A. Identification de la victime

  1. Fille de Boniface NGENZI et de Sylvie NDAYIMIRIJE, Belyse NTAKARUTIMANA est née en 1984 à Mugongo en Commune de Mugongo-Manga dans la Province de Bujumbura (Rural). Célibataire et mère d’une jeune fille de 7 ans, elle résidait à Mutakura 1ère avenue n° 70, un quartier au Nord de la ville de Bujumbura.
  1. Belyse NTAKARUTIMANA n’avait pas poussé loin sa scolarité, elle avait à peine terminé l’école primaire. Mais elle est décrite comme une jeune femme entreprenante qui se battait courageusement pour faire vivre sa fille qu’elle élevait seule. A Mutakura, elle s’occupait de la vente du charbon de bois pour les ménages (amakara).
  1. Les voisins de Belyse NTAKARUTIMANA à Mutakura parlent d’une femme très dynamique et très sociable. « Nous l’aimions tous. Quand nous n’avions pas de nounou, nous n’avions pas peur en allant au travail le matin : elle pouvait s’occuper de tous les bébés de la parcelle. Les enfants, c’était son bonheur. »

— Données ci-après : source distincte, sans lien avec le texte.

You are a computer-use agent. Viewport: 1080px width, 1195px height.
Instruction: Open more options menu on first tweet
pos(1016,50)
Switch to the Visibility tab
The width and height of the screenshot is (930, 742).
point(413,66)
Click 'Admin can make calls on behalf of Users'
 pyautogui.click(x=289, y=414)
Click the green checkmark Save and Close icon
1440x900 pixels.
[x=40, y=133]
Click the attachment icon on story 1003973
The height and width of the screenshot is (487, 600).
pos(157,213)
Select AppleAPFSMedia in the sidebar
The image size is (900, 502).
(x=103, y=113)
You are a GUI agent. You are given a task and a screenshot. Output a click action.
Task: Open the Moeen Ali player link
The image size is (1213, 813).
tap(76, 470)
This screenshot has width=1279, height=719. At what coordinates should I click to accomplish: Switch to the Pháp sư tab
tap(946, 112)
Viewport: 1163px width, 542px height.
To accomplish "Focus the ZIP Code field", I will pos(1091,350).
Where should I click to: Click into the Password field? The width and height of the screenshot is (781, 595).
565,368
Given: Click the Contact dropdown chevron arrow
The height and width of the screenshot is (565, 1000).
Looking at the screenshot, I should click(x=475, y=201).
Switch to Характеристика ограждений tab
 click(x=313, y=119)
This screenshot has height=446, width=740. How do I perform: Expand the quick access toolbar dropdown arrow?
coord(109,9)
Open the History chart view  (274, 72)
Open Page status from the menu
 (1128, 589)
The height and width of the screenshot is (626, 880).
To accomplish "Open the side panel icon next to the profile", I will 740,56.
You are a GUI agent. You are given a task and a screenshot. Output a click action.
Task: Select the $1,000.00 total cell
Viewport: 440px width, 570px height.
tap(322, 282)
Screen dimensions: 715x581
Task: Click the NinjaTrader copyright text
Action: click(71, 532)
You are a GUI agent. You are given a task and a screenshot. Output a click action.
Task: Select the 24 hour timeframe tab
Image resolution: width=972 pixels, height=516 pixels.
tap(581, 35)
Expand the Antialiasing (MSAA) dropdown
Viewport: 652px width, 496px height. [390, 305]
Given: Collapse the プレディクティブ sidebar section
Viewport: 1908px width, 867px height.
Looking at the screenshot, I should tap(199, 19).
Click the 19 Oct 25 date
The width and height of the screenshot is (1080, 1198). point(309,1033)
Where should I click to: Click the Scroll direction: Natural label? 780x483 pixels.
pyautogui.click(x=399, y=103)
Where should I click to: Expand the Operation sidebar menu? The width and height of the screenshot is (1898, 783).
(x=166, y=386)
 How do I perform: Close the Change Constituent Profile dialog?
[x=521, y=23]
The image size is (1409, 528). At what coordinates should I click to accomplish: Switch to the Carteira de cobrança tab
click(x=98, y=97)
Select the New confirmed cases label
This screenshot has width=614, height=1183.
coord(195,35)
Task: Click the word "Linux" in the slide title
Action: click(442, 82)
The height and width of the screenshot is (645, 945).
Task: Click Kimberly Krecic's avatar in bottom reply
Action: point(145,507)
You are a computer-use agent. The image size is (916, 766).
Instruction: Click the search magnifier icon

 B. Affiliation et activités politiques de Madame Belyse NTAKARUTIMANA

  1. Belyse NTAKARUTIMANA, une militante très connue du parti MSD (opposition) à Mutakura, avait joué un rôle très actif dans la contestation du troisième mandat de Pierre Nkurunziza. Dans son parti elle était une animatrice, pendant les manifestations anti-troisième mandat elle a joué le même rôle : elle entonnait des chansons patriotiques avec enthousiasme, elle a animé la manifestation. Il semblerait qu’elle n’avait raté aucun jour de manifestation, ce qui en a fait une cible du régime Nkurunziza. Elle savait qu’elle était recherchée puisqu’à maintes reprises des militaires de la position située à la 3ème avenue de Mutakura étaient venus la chercher à son domicile, mais elle avait jusque-là eu la chance de ne pas se trouver à la maison au moment de leur passage.
  1. Le Mouvement pour la Solidarité et la Démocratie (MSD) est l’un des partis politiques de l’opposition burundaise qui se sont activement opposés à la troisième candidature du Président Nkurunziza. Des membres du MSD étaient depuis plusieurs années victimes de la répression par le régime Nkurunziza, cette dernière a pris une tournure quasi-systématique depuis le début des manifestations contre le troisième mandat de Nkurunziza. Plusieurs membres et responsables du MSD comptent parmi les milliers de victimes de la répression.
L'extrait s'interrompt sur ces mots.